→ **Written instruction**
Copy every line of the listing exactly as it appears, from the line containing "Select the 05/13 date in CA Osasuna row" through the last line of the listing, with both ends included. Leave the pictures out of your copy.

Item-finding listing:

◆ ◆ ◆ ◆

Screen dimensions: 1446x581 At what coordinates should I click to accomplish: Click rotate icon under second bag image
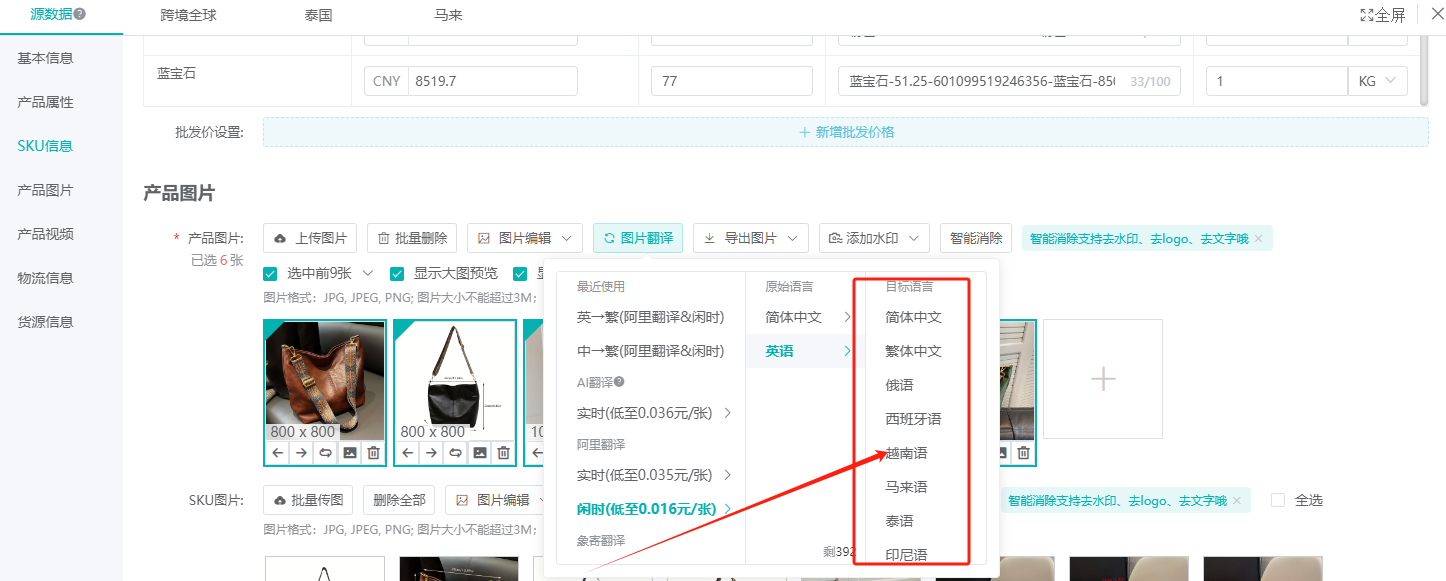(x=455, y=453)
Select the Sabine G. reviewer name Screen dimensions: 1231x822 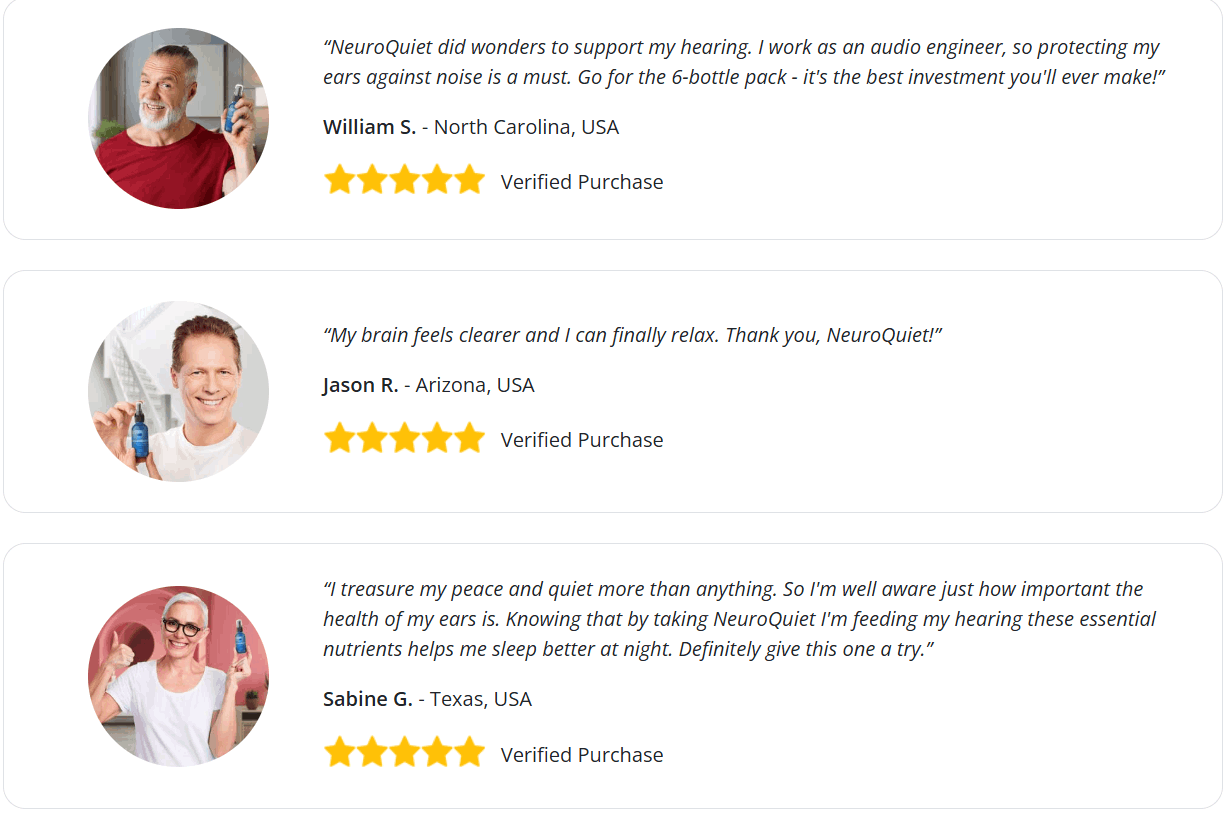pyautogui.click(x=367, y=699)

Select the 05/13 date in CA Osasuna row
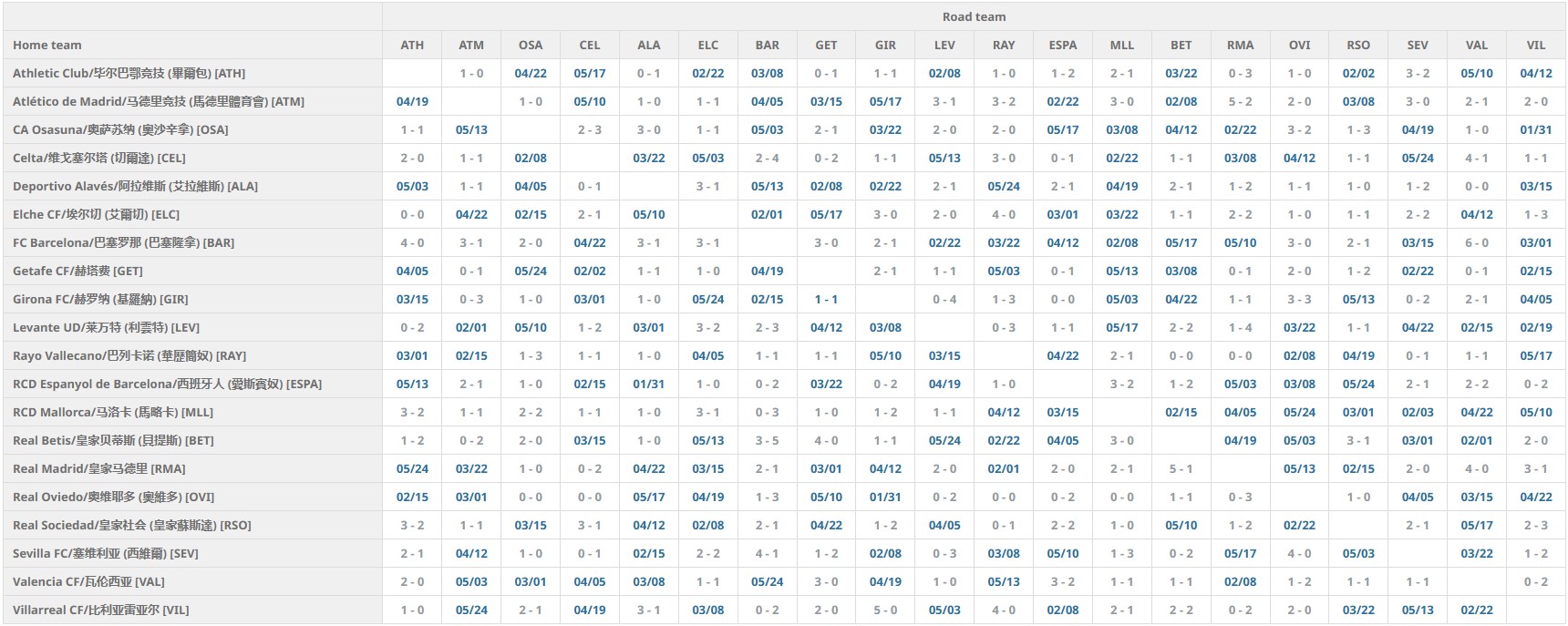(x=471, y=130)
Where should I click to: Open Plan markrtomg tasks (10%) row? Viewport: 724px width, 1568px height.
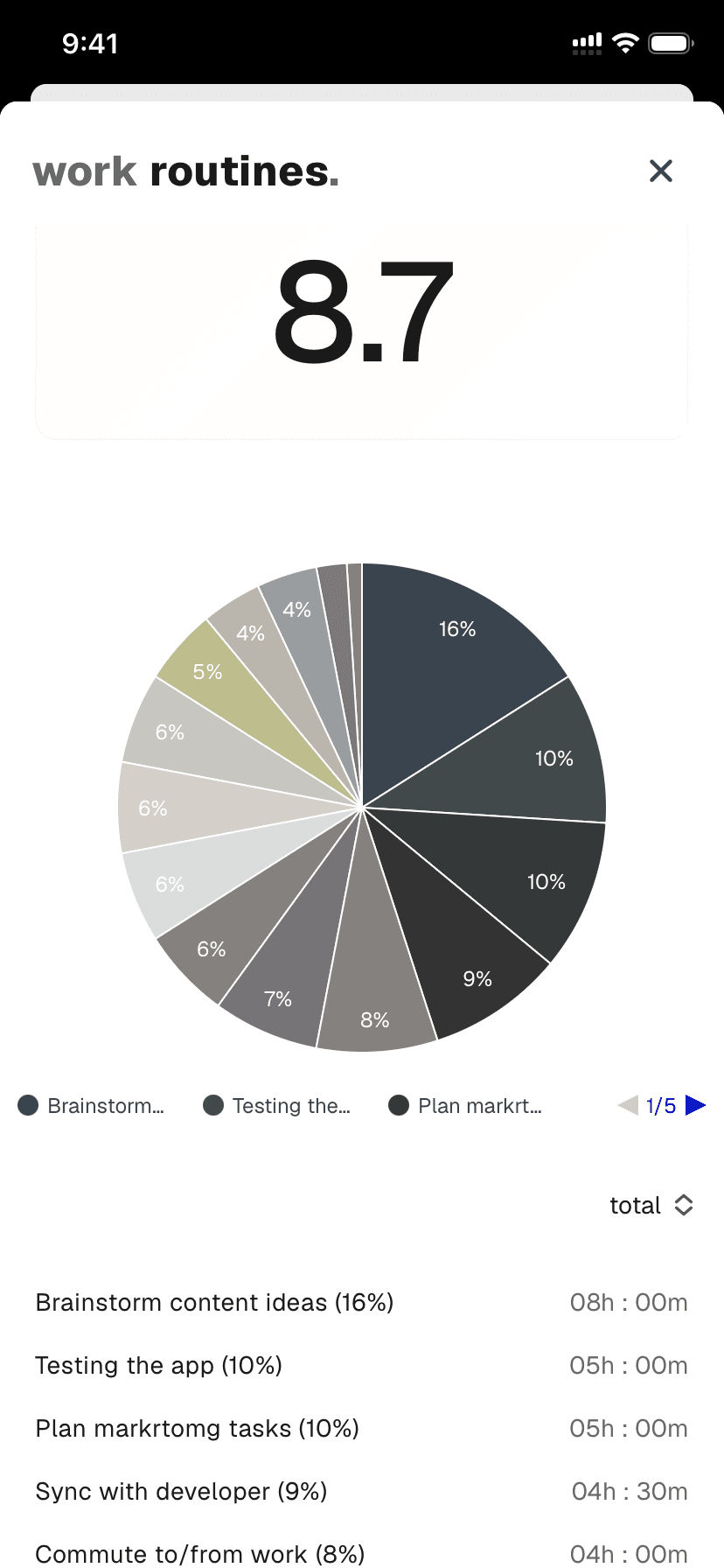197,1428
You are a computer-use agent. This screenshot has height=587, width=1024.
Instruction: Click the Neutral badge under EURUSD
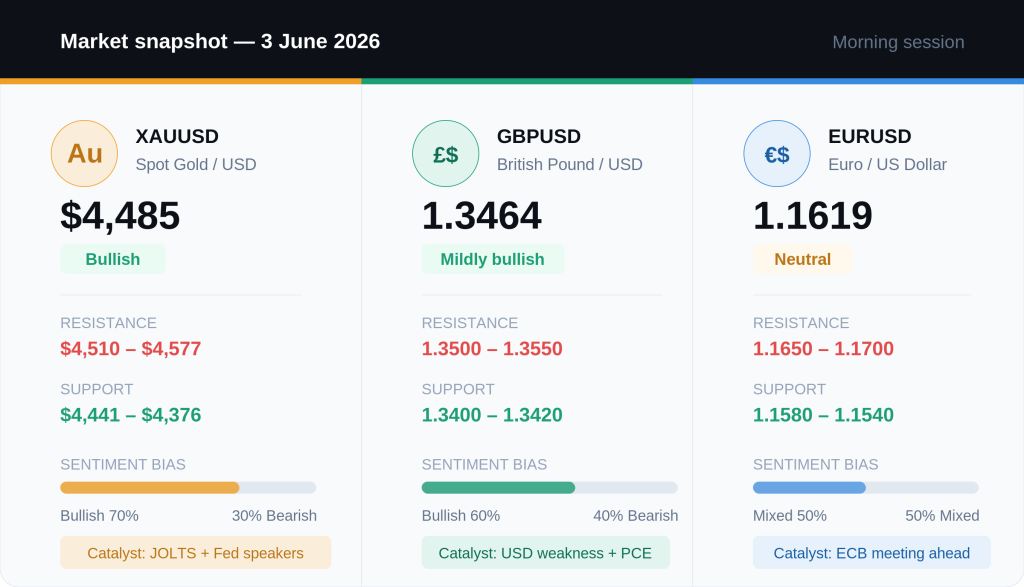pos(803,259)
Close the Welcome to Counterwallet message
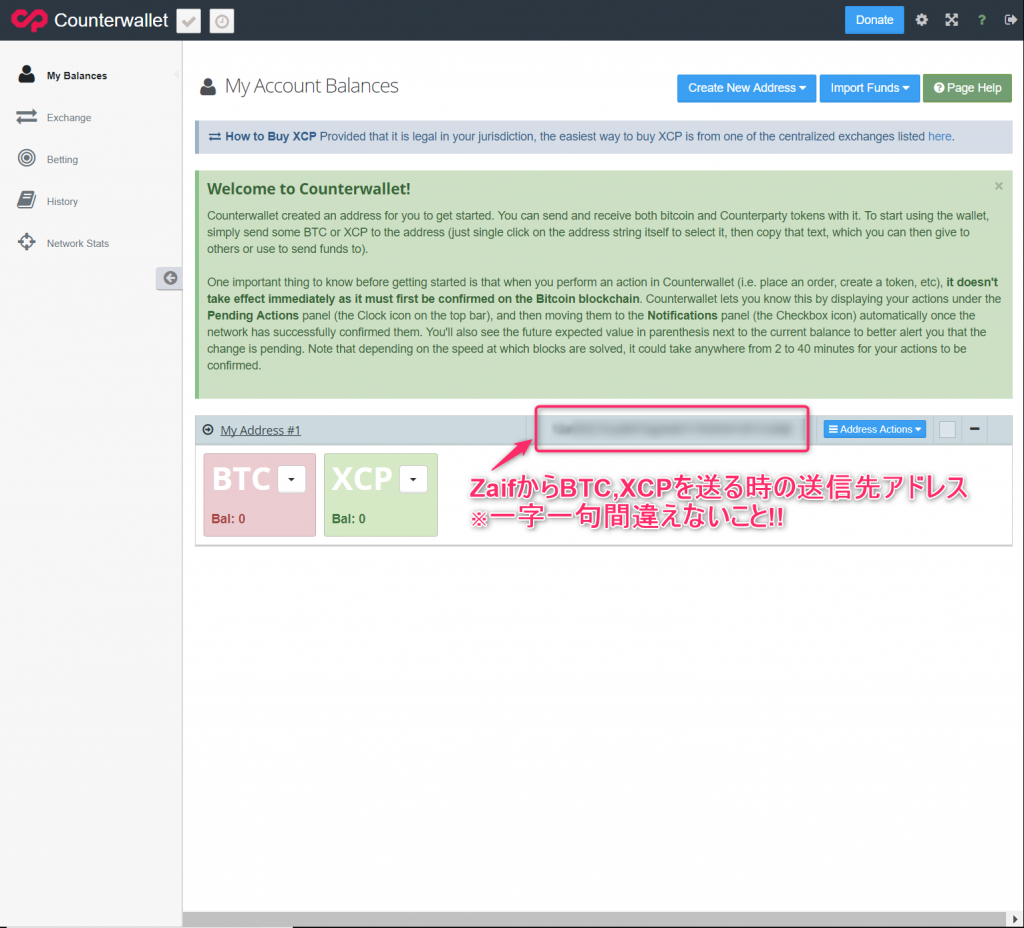1024x928 pixels. click(x=998, y=186)
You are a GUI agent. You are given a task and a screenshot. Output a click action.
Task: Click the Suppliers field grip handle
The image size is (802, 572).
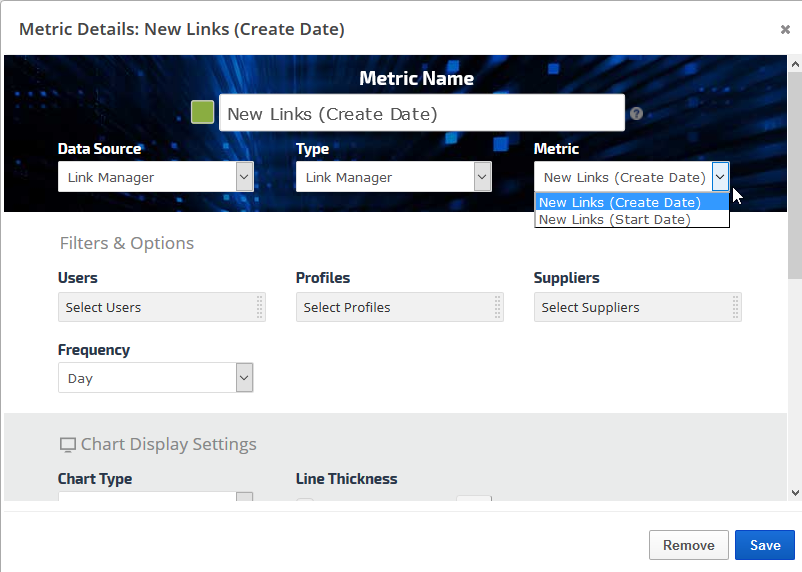click(736, 307)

◆ ◆ ◆ ◆

→ **Answer for the task**
Select the 05/13 date in CA Osasuna row
(x=471, y=130)
Where should I click to: Open Plan markrtomg tasks (10%) row? Viewport: 724px width, 1568px height.
197,1428
You are a computer-use agent. This screenshot has height=587, width=1024.
Instruction: Click the Neutral badge under EURUSD
pos(803,259)
Close the Welcome to Counterwallet message
1024x928 pixels. click(x=998, y=186)
You are a GUI agent. You are given a task and a screenshot. Output a click action.
Task: Click the Suppliers field grip handle
The image size is (802, 572).
click(736, 307)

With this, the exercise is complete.